The Reserve Bank of India (RBI) on Thursday announced that it will conduct a ₹2 lakh crore seven-day Variable Rate Reverse Repo (VRRR) auction on April 17 to manage surplus liquidity in the banking system.
In an official statement, the RBI said the decision was taken in response to the current excess liquidity conditions in the financial system.
“In view of the surplus transient liquidity conditions prevailing, it has been decided to conduct a Variable Rate Reverse Repo (VRRR) auction on Friday, April 17, 2026,” the central bank stated.
Auction Timing And Settlement Details
The auction will be conducted between 9:30 am and 10:00 am on April 17. The funds absorbed through the auction will be returned to banks on April 24, according to the RBI’s notification.
VRRR auctions are typically used by the RBI to absorb excess liquidity from banks temporarily, helping maintain balance in the money market and ensuring stable interest rates.
GST Outflows Influence Liquidity Strategy
The timing of the auction aligns with a predictable liquidity trend seen every month. Around the 20th of each month, large GST payments lead to an outflow of funds from banks, tightening liquidity across the system.
By reversing the seven-day VRRR funds after GST-related outflows, the RBI aims to cushion liquidity pressure and prevent spikes in overnight borrowing rates.
Banking System Currently In Surplus
As per the latest estimates, liquidity in the banking system remained in surplus at approximately ₹5.22 lakh crore as of April 15, highlighting the need for measures to absorb excess funds.
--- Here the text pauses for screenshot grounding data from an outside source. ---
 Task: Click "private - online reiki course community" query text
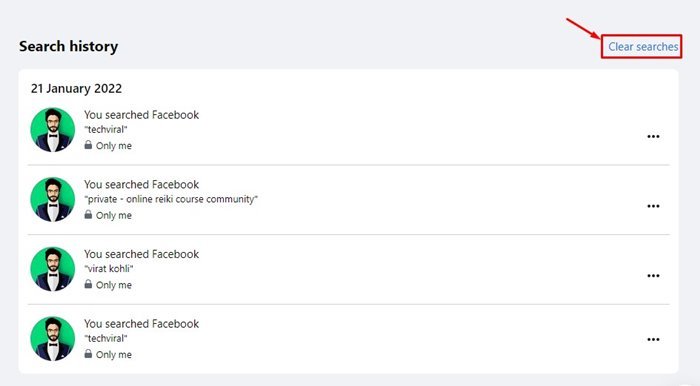point(171,199)
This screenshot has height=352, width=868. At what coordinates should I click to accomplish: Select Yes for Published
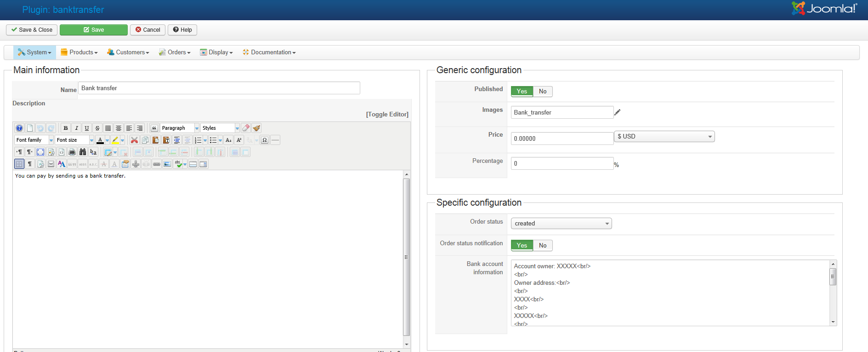pyautogui.click(x=522, y=91)
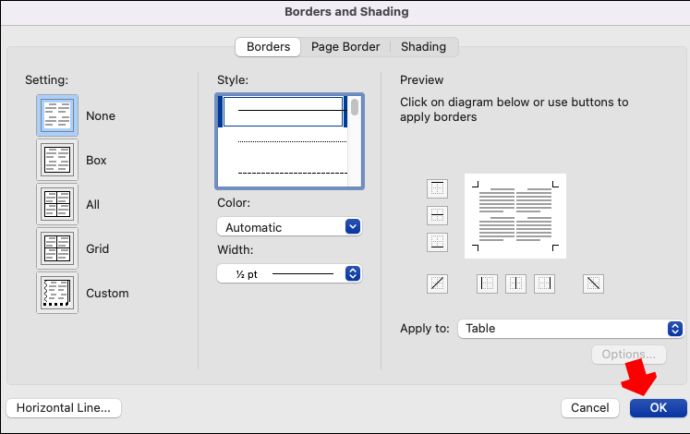Open the Color dropdown set to Automatic
690x434 pixels.
(289, 227)
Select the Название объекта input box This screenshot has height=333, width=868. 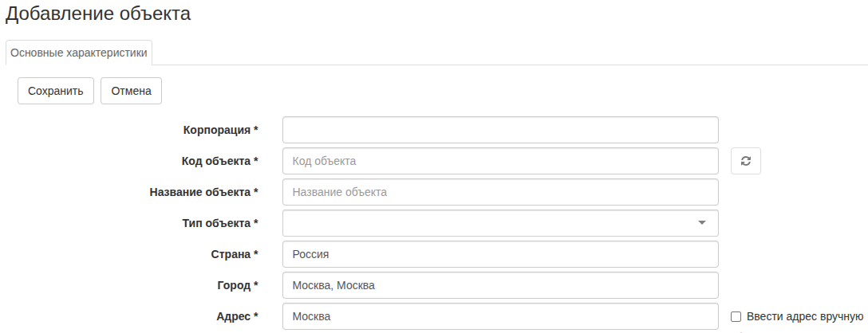point(500,192)
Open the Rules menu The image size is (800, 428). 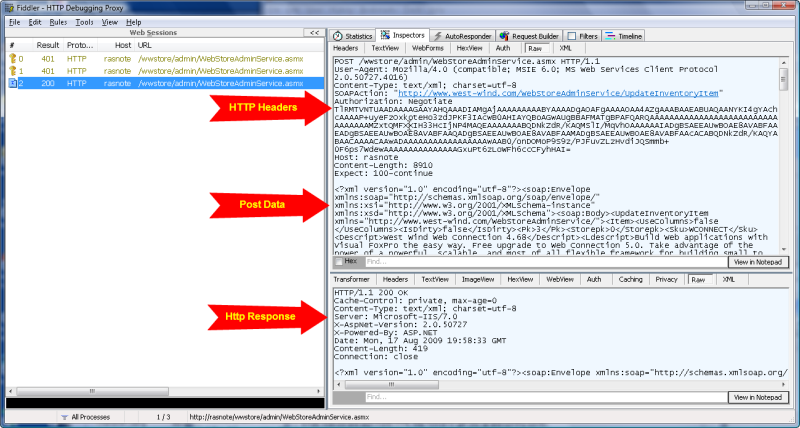click(x=58, y=21)
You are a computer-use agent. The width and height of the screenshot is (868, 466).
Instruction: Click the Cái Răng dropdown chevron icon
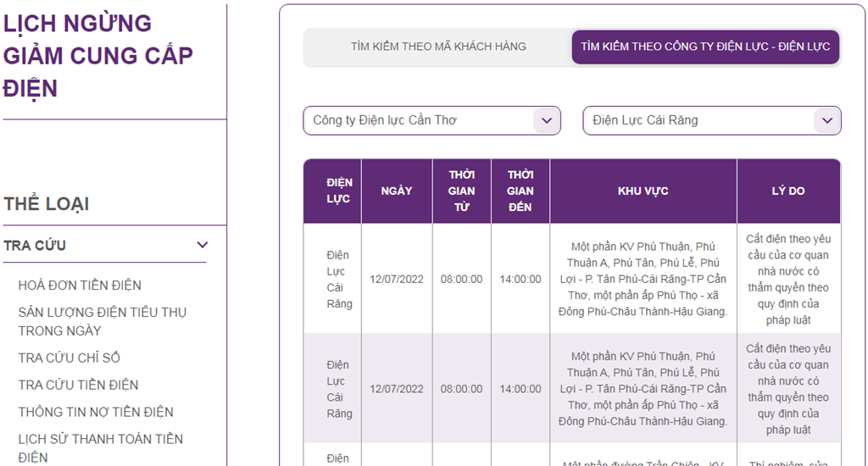[x=826, y=121]
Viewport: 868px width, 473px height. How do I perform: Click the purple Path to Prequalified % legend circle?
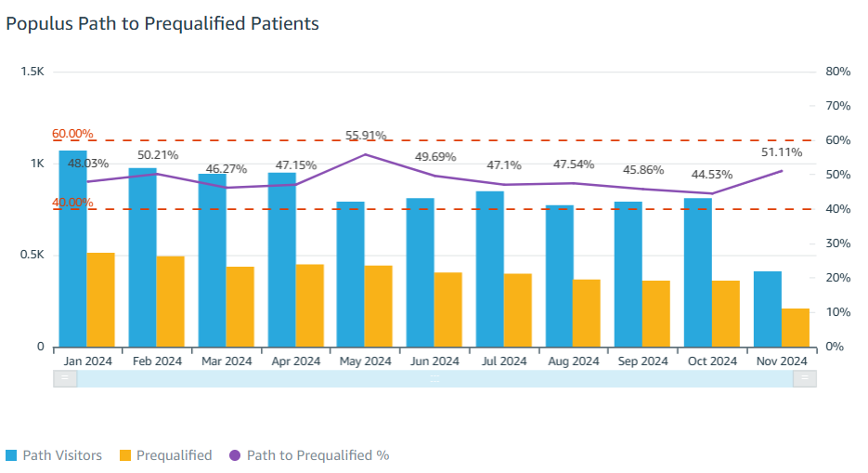point(234,455)
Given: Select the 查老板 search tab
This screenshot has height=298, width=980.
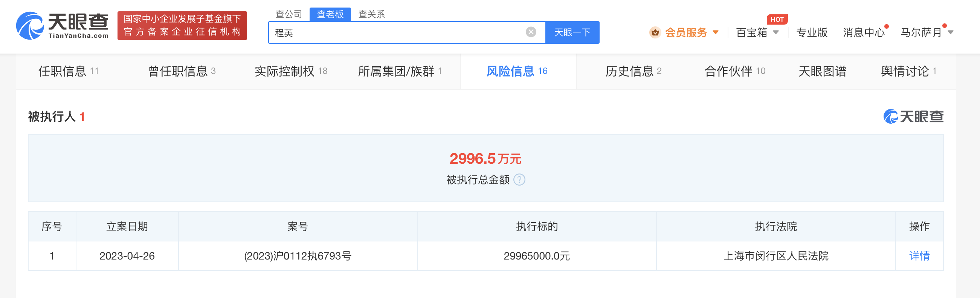Looking at the screenshot, I should tap(330, 14).
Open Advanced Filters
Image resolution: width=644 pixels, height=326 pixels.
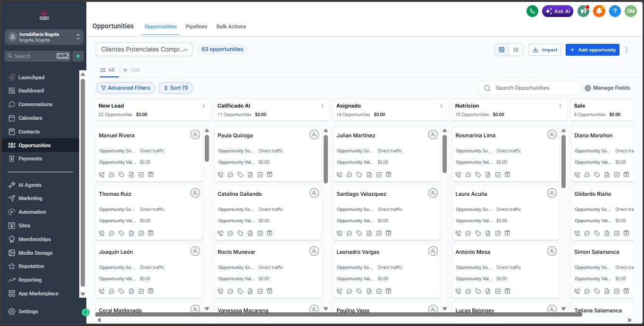125,88
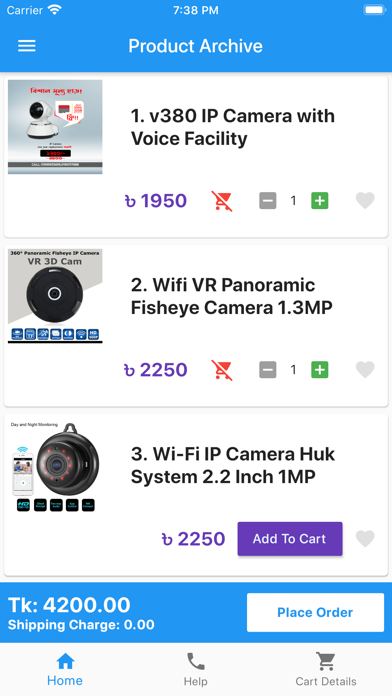392x696 pixels.
Task: View the VR 3D Cam product thumbnail
Action: pos(55,296)
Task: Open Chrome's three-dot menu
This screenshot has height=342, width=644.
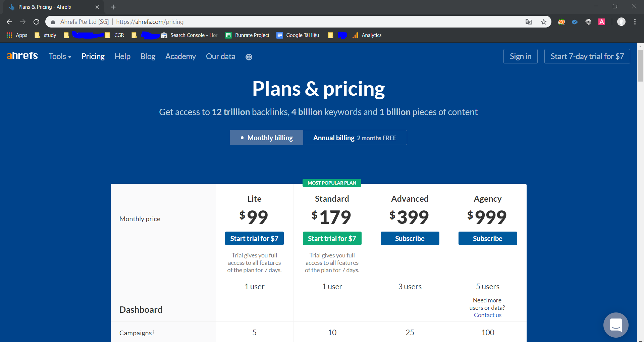Action: 635,22
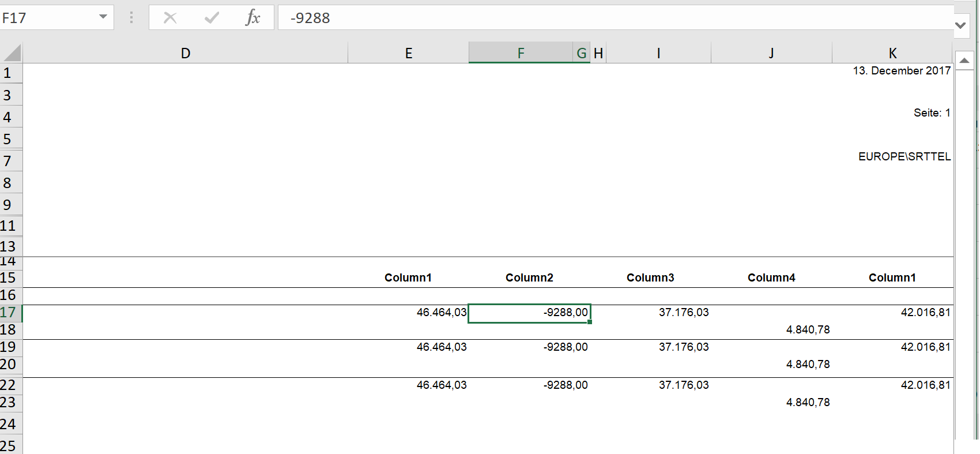Click the Enter checkmark icon in formula bar

pos(212,18)
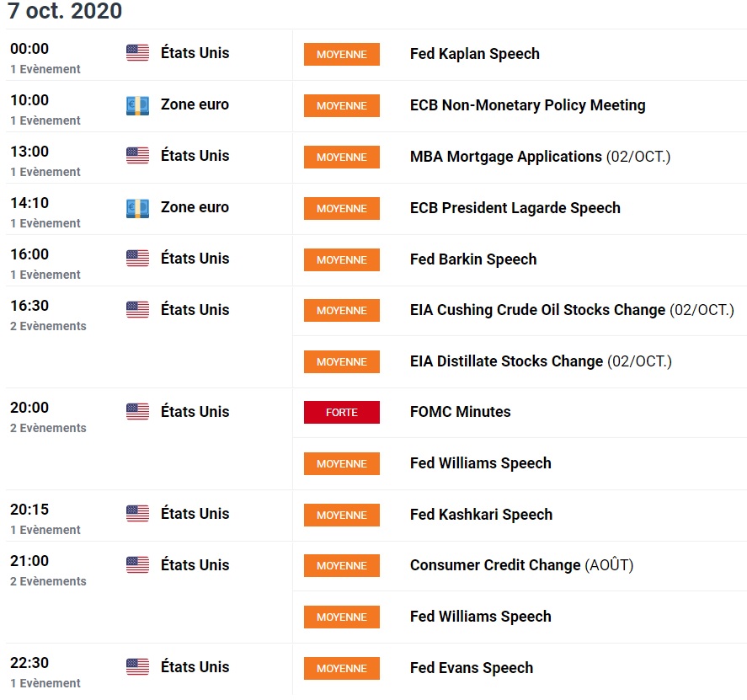The width and height of the screenshot is (747, 700).
Task: Click the US flag in the 20:00 row
Action: pos(137,412)
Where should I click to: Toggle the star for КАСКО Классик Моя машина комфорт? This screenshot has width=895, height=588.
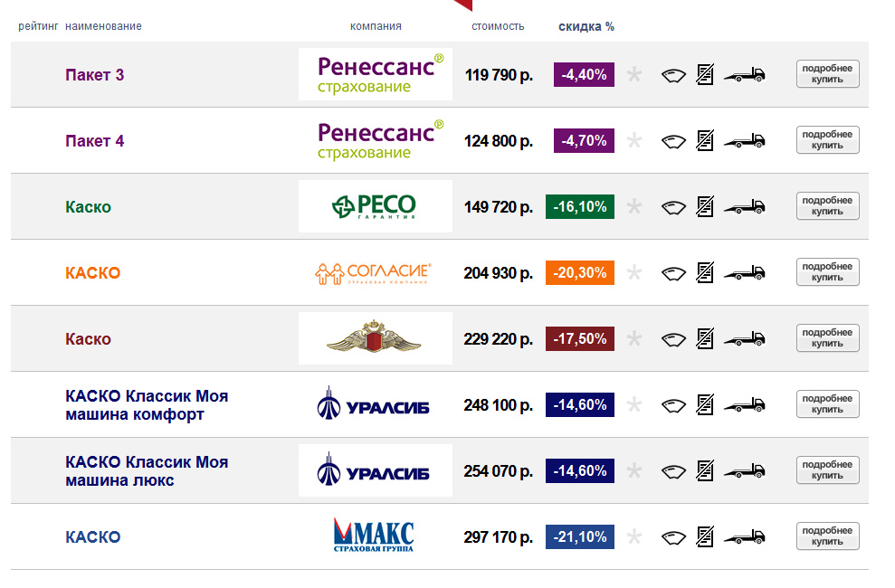tap(634, 405)
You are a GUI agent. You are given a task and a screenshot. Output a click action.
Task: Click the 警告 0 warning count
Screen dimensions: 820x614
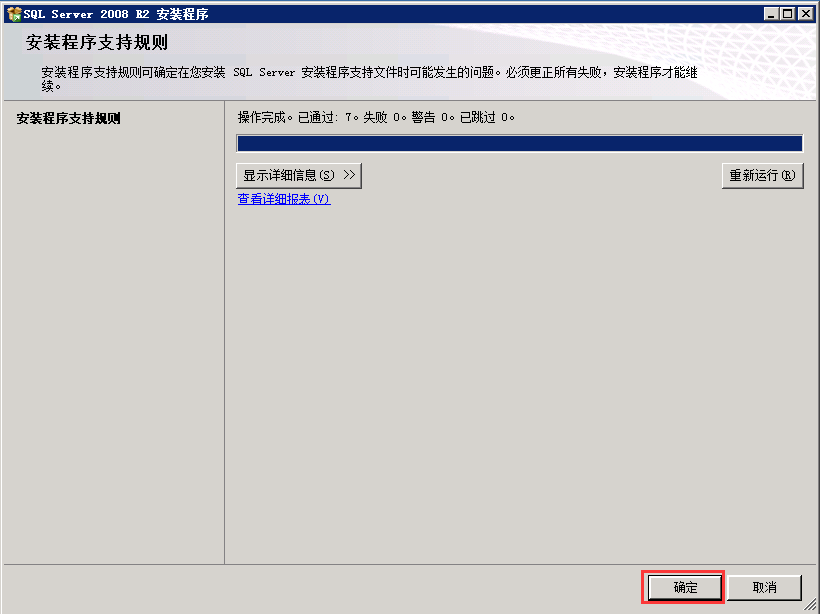coord(432,118)
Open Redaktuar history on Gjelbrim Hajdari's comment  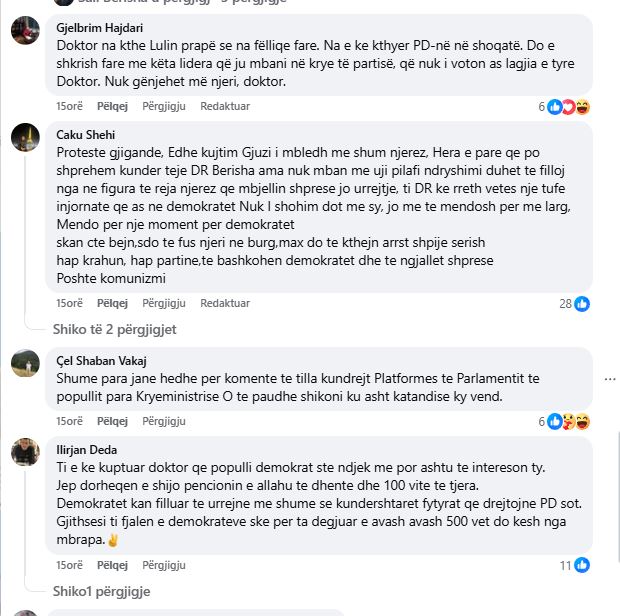(225, 106)
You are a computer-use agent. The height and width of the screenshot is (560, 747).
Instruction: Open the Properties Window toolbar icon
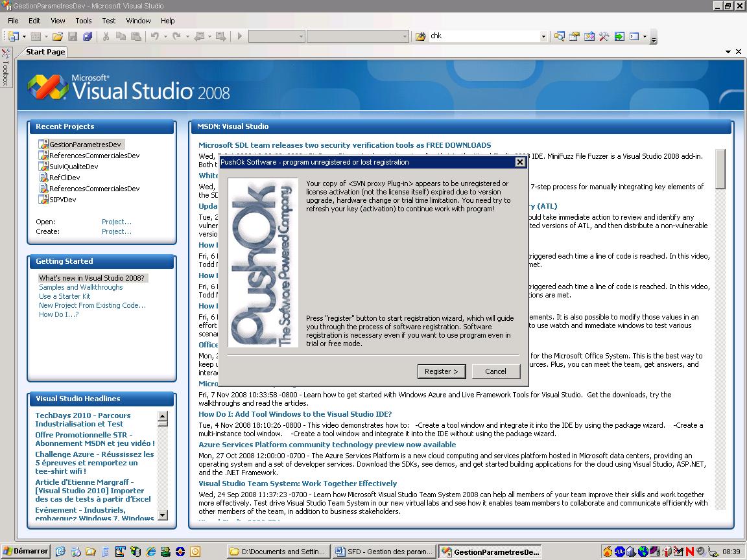pos(575,36)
Earlier this month, the RBI had conducted another seven-day VRRR auction on April 10, during which it absorbed ₹2,00,041 crore from the banking system. Those funds are scheduled to mature on April 17.
RBI Maintains Proactive Liquidity Management Approach
During the April monetary policy announcement, Sanjay Malhotra reaffirmed the central bank’s commitment to closely monitor liquidity conditions and act proactively.
“Going ahead, we will continue to be proactive and pre-emptive in liquidity management and ensure sufficient liquidity in the banking system to meet the productive requirements of the economy,” he said.
The move signals the RBI’s continued focus on maintaining financial stability while ensuring that adequate liquidity remains available to support economic growth.